A former Anglo Irish Bank employee denied to gardaí she was involved in a conspiracy to conceal bank accounts from Revenue as part of a tax evasion scheme.
Aoife Maguire, along with two former senior Anglo managers, is accused of holding back certain off-shore bank accounts connected to former chairman Seán FitzPatrick, from the Revenue and of trying to delete records of the accounts from the bank's computer system.
Ms Maguire (62) of Rothe Abbey, South Circular Road, Kilmainham, Dublin, Former chief operations officer Tiarnan O'Mahoney (56) of Glen Pines, Enniskerry, Co Wicklow and former company secretary Bernard Daly (67) of Collins Avenue West, Whitehall, Dublin have pleaded not guilty to seven counts at Dublin Circuit Criminal Court.
It is alleged that they hid or omitted accounts, connected to Mr FitzPatrick from Anglo’s Core Banking System (CBS) or from documentation provided to Revenue between 2003 and 2004.
Det Garda Eoin Browne told prosecuting counsel Kerida Naidoo BL at Dublin Circuit Criminal Court he interviewed Ms Maguire about the allegations in October 2013.
Ms Maguire told gardaí she started with Anglo in 1987 as a typist when it was known as City of Dublin Bank. She said that between 2003 and 2009 she worked on the bank’s IT helpdesk but was sometimes given other tasks to do.
She agreed she was asked to help provide a list of accounts to Revenue in 2003. At the time Revenue were auditing the bank for possible unpaid Deposit Interest Retention Tax (DIRT) on bogus non-resident accounts.
Ms Maguire said she wasn’t appointed to “a team” but it was one of the many groups of people she was assigned to over the years. She said she didn’t really answer to anyone during the task.
She said her role was to go through lists of files to check for non-resident paperwork. If no paperwork was present a letter would be sent to the customer, she said.
Asked if she found many non-resident accounts, she said that she couldn’t remember but that “a good few” letters were sent out. She said she “wouldn’t know” if Anglo held non-resident accounts for bank employees.
Gardaí showed Ms Maguire an email from 2003 in which she stated she was working for Mr O’ Mahoney. She said in interview she didn’t know why she said this as she never worked directly for Mr O’Mahoney.
She said she worked in departments with Mr O’Mahoney but there were always several people between them. She said they weren’t friends but that Mr O’Mahoney gave her a job in his new company ISTC after she left Anglo.

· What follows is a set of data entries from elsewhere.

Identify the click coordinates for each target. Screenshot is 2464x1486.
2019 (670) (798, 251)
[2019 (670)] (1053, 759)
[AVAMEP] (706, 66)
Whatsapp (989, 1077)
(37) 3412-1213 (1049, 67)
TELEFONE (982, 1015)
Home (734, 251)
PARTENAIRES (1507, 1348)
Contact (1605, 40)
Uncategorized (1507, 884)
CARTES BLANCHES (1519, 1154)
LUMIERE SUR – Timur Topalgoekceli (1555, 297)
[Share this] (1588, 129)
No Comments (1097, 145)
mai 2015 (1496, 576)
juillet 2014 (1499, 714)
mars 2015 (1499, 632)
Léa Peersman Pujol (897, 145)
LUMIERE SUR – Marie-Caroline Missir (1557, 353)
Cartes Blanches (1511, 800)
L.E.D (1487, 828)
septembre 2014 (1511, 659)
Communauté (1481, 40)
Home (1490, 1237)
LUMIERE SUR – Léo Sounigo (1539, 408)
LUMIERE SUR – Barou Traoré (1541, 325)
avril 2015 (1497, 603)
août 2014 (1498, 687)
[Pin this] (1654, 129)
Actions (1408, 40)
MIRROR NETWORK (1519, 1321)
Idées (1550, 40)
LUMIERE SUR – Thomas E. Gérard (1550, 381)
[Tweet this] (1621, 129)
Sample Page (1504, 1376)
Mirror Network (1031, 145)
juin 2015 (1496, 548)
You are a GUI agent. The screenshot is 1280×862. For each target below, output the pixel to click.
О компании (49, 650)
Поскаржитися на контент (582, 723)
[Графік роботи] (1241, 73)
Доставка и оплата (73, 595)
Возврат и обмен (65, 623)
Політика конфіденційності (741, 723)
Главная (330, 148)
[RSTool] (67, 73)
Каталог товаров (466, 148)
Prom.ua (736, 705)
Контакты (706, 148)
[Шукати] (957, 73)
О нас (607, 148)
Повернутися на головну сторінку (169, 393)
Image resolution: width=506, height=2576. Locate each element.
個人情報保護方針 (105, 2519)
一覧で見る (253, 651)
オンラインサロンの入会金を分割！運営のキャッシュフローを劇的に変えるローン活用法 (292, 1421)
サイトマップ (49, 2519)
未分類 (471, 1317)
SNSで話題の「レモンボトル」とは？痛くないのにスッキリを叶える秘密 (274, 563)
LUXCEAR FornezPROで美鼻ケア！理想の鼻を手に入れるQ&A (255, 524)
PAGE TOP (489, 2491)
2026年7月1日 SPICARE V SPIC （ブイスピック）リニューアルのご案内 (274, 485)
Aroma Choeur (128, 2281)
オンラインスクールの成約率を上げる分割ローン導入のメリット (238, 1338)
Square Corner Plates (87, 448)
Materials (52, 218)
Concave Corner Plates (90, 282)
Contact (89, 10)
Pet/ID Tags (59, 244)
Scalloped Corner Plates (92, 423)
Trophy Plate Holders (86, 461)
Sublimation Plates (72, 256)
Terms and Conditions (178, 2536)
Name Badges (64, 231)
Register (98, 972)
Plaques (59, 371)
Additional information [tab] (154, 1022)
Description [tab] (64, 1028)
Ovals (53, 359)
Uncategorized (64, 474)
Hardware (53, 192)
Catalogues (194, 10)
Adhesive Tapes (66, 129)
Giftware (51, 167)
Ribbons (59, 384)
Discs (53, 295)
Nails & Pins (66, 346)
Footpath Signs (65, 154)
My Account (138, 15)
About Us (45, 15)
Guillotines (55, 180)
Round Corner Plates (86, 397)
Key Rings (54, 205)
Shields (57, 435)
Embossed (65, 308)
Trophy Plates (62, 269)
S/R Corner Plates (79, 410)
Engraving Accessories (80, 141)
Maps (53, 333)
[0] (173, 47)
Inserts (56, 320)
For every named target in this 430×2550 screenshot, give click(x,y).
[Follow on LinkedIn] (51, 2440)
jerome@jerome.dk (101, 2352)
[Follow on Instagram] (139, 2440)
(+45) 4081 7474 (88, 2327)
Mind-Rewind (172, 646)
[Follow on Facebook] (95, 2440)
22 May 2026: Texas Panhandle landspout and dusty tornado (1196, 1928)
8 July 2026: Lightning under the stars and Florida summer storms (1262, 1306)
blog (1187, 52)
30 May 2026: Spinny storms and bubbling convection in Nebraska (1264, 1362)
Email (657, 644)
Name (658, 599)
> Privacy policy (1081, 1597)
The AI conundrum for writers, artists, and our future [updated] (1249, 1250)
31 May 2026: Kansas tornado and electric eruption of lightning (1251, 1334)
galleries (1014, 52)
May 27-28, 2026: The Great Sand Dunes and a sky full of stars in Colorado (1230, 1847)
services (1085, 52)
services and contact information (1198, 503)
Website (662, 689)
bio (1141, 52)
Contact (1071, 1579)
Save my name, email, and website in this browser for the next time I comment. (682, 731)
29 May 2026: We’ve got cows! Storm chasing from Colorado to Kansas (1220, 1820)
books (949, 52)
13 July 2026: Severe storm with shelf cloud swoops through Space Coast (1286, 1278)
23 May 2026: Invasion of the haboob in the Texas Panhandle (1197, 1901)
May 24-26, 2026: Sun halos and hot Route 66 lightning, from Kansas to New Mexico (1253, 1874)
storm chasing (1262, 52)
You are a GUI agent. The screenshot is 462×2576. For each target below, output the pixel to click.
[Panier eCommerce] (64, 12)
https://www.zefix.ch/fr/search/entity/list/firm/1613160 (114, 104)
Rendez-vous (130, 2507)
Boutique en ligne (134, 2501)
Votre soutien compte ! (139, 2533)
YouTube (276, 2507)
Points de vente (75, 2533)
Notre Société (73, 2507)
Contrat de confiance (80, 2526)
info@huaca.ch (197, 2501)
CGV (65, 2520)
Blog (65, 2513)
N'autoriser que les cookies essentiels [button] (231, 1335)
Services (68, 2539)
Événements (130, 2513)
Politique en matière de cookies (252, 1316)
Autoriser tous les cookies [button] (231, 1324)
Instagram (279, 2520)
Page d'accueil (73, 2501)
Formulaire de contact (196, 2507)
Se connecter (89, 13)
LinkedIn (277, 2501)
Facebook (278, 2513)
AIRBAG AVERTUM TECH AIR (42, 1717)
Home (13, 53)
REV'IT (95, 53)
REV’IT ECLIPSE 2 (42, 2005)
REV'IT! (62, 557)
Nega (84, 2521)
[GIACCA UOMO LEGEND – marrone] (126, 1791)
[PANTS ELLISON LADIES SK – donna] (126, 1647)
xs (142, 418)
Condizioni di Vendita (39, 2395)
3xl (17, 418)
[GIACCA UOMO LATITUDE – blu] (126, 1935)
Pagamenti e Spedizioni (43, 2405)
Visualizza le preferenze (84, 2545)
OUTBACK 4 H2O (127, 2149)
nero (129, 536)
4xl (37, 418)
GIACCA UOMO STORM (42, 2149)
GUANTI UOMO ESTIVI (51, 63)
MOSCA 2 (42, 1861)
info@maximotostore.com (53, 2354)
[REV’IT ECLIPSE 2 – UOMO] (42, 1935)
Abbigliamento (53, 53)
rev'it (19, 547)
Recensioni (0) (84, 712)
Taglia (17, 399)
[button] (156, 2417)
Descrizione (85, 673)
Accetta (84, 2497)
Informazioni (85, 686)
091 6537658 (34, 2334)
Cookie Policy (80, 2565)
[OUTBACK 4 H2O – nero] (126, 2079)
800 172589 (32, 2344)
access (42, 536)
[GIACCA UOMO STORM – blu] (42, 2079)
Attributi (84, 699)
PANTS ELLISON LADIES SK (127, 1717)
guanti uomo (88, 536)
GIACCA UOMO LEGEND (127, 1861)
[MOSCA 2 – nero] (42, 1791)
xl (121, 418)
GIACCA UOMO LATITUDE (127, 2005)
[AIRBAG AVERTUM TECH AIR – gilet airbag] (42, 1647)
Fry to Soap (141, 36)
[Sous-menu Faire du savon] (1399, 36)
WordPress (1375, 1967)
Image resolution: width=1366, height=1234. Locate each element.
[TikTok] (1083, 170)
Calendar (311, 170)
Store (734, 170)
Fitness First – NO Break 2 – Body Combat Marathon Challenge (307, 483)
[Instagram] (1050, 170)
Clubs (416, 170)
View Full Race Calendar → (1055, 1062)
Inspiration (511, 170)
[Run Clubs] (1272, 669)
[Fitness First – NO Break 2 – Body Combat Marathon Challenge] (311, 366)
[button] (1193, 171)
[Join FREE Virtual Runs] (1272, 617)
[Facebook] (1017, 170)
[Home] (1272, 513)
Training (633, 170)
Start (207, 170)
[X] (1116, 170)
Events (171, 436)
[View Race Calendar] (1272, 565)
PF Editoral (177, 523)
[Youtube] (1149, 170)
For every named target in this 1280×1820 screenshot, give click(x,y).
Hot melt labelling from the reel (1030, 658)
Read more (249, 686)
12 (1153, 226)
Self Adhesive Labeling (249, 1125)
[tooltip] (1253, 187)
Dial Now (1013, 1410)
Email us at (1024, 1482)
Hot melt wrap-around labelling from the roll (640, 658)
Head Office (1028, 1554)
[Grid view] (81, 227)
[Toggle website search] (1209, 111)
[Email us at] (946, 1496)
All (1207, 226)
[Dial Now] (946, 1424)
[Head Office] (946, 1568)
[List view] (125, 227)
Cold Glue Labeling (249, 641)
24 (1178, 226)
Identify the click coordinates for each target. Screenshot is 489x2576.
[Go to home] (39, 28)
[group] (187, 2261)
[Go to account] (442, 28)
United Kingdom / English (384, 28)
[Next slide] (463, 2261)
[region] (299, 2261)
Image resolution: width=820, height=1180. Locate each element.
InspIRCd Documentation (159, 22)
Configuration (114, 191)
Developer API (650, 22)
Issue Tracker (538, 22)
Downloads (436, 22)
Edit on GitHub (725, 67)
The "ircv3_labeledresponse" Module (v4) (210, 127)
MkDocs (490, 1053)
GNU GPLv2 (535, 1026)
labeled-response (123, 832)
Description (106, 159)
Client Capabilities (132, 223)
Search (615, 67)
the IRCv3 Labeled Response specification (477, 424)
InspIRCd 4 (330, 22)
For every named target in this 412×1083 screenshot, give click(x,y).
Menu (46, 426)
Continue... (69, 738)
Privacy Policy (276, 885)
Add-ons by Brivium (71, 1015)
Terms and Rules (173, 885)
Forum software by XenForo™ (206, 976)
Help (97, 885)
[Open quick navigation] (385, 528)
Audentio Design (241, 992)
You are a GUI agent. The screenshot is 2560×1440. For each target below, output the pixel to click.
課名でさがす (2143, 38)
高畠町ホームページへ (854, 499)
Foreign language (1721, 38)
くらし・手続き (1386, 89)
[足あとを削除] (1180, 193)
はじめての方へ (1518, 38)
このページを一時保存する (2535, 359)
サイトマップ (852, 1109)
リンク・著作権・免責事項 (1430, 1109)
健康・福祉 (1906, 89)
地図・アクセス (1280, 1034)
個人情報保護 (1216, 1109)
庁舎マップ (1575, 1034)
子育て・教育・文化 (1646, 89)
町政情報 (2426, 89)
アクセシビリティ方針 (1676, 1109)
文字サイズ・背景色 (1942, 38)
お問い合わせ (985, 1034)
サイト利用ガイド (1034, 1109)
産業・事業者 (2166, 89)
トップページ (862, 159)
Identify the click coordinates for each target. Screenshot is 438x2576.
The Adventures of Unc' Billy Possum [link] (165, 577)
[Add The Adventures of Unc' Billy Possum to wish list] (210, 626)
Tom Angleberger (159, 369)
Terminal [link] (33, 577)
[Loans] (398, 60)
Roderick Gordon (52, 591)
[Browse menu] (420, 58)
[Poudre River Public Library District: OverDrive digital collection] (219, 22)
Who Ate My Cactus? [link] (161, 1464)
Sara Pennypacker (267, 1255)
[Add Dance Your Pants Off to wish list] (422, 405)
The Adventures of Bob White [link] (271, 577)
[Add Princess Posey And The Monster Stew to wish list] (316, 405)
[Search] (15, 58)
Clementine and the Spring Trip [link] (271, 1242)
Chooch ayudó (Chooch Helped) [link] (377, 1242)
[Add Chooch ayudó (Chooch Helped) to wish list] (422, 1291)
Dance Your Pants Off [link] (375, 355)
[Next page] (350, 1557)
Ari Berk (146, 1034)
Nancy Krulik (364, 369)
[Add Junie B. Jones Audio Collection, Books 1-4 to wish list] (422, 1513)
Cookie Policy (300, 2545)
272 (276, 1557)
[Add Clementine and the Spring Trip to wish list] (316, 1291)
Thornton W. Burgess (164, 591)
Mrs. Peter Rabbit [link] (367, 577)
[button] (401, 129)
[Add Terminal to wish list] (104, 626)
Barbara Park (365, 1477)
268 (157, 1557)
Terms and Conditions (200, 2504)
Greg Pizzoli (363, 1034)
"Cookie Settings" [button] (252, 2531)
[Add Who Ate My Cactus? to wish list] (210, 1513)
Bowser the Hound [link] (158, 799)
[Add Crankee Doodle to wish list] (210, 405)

Gardaí referred to another email thread from January 2004 in which Ms Maguire discussed two accounts in the name of Mr FitzPatrick’s brother-in-law, John Peter O’Toole. The emails were between the accused and James Shaw from the IT department.
Ms Maguire said she couldn’t recall the email thread and that she didn’t know who Mr O’Toole was. She said she doesn’t remember issuing instructions to the IT department to delete the accounts and that she doesn’t remember who told her to send the email.
Asked if she was concerned about emails sent by her referring to accounts which were deleted from the CBS, Ms Maguire replied she was.
Ms Maguire denied sending another email to an IT worker asking him to update an audit trail so it would appear that no amendments were made to the accounts.
Gardaí put another email to Ms Maguire in which she refers to an account number belonging to the Sean FitzPatrick/Crohan O’Shea Trust. Gardaí said this account was also deleted from the CBS.
Ms Maguire said she didn’t remember the email and wasn’t aware of the account. She denied she was “covering or protecting someone”.
She said she couldn’t offer an explanation for why she was linked to emails discussing deleted accounts and she never instructed staff to delete accounts. She also denied being instructed to do so by others.
Gardaí put it to Ms Maguire that she was engaged in a conspiracy to conceal or destroy accounts which were sought by Revenue.
“I was not,” she replied.
In a second interview, gardaí put it to Ms Maguire that she was instrumental in deleting six accounts from the bank’s record system. They said an IT worker said she had ordered him to delete the accounts.
Ms Maguire said she never approached that worker to do anything and she doesn’t know why he would claim this.
Gardaí said someone either asked her or directed her to have the accounts deleted. Ms Maguire replied that this may have happened but she didn’t remember it.
She said Mr FitzPatrick had never ordered her to do anything in the bank. She said she didn’t socialise with him but would have spoken to him as Mr FitzPatrick “spoke to everyone.”
The trial continues on Monday before Judge Patrick McCartan and a jury of six men and six women.